- What is being asked -
Exclude the pictures, then quote exactly the lines from the one holding "Instruction: Click trash" through the last line of the records.
[[ Exercise data, beginning ]]
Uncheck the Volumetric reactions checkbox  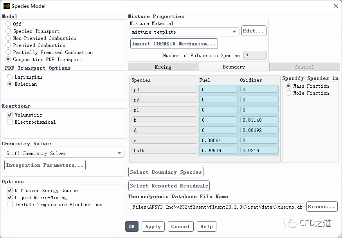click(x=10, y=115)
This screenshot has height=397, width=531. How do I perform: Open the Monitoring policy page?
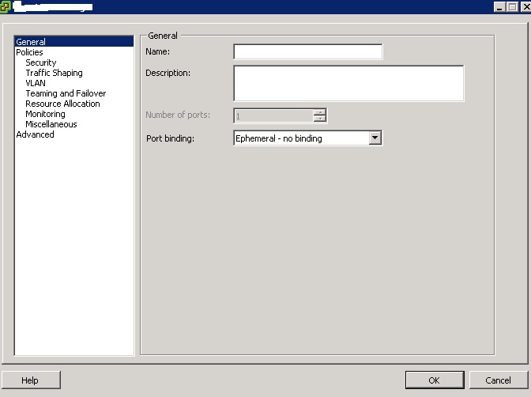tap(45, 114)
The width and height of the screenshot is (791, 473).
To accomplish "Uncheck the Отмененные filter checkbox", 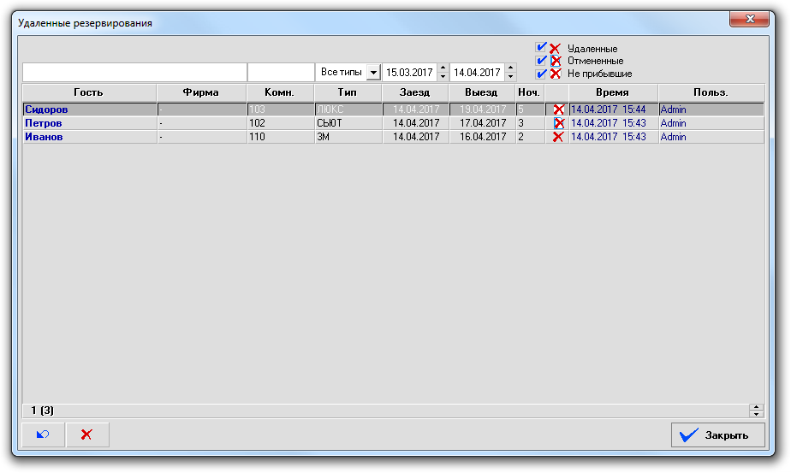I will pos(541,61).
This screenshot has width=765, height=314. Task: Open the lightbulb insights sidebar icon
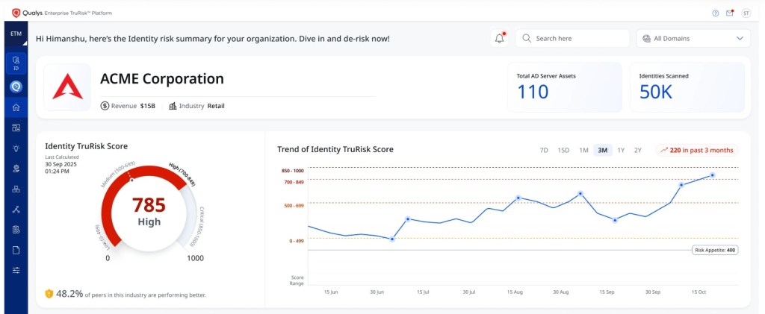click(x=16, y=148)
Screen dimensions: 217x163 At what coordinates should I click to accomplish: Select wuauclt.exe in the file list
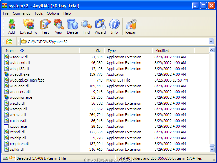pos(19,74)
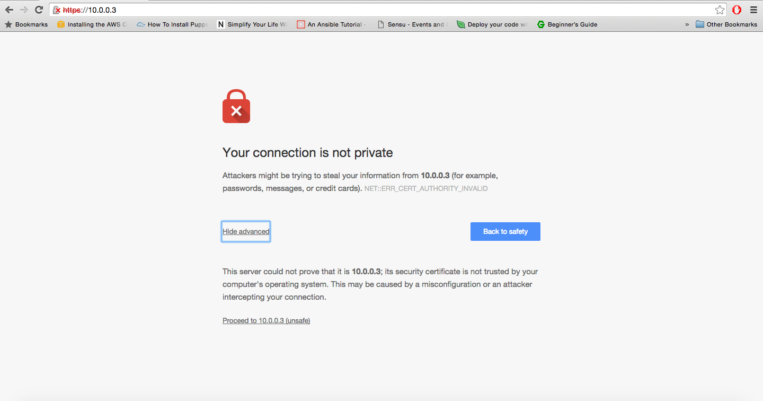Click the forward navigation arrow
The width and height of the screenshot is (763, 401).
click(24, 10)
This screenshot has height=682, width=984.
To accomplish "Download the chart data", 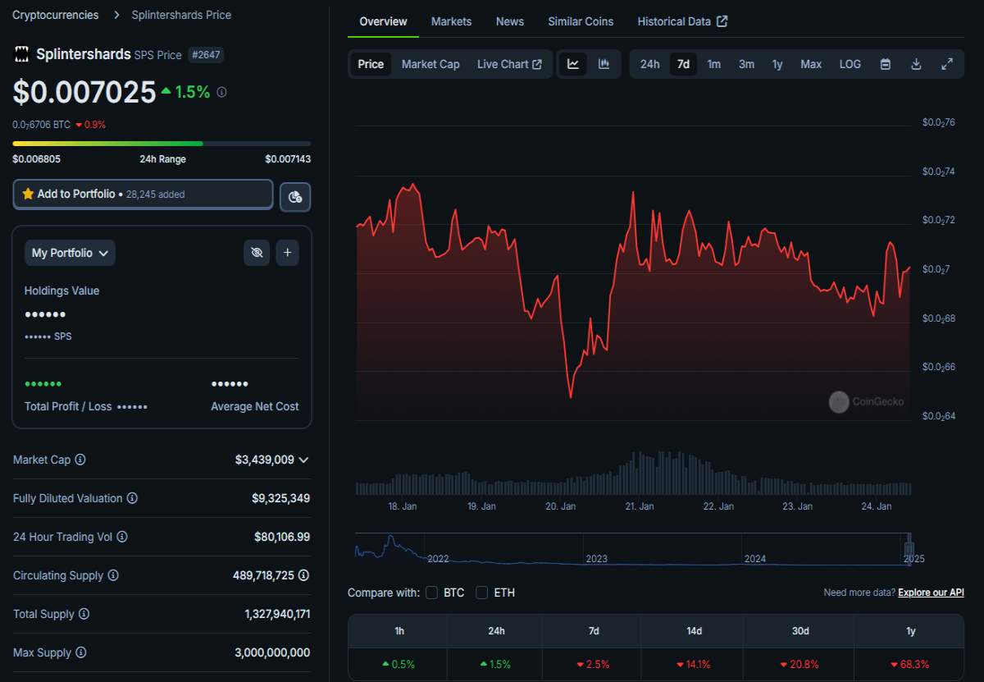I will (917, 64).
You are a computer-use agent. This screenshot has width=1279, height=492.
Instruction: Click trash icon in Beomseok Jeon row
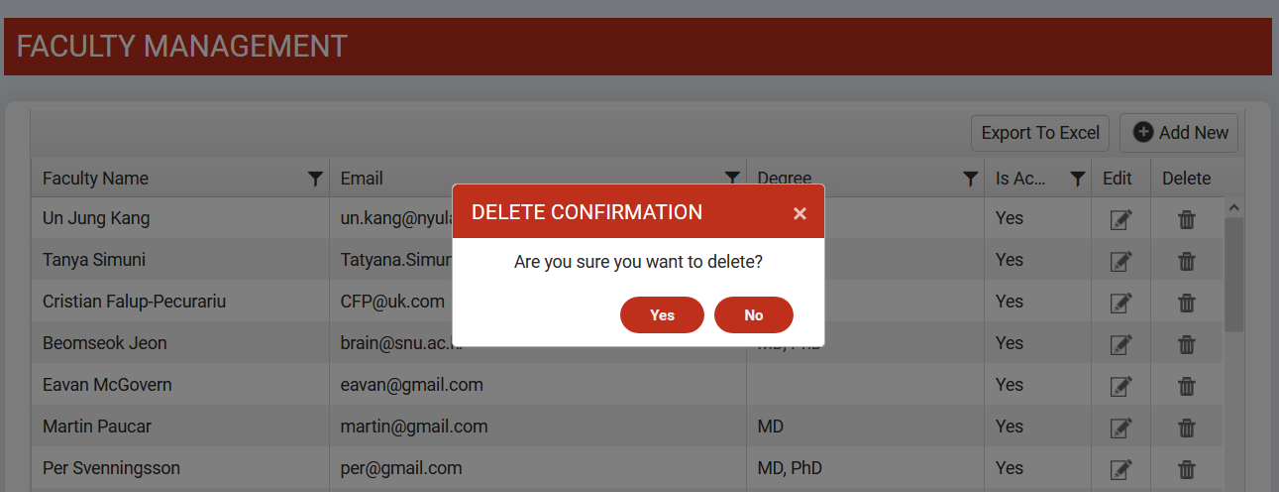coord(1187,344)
[[ Exercise data, end ]]
- Solution to this exercise -
Instruction: Click trash icon in Beomseok Jeon row
coord(1187,344)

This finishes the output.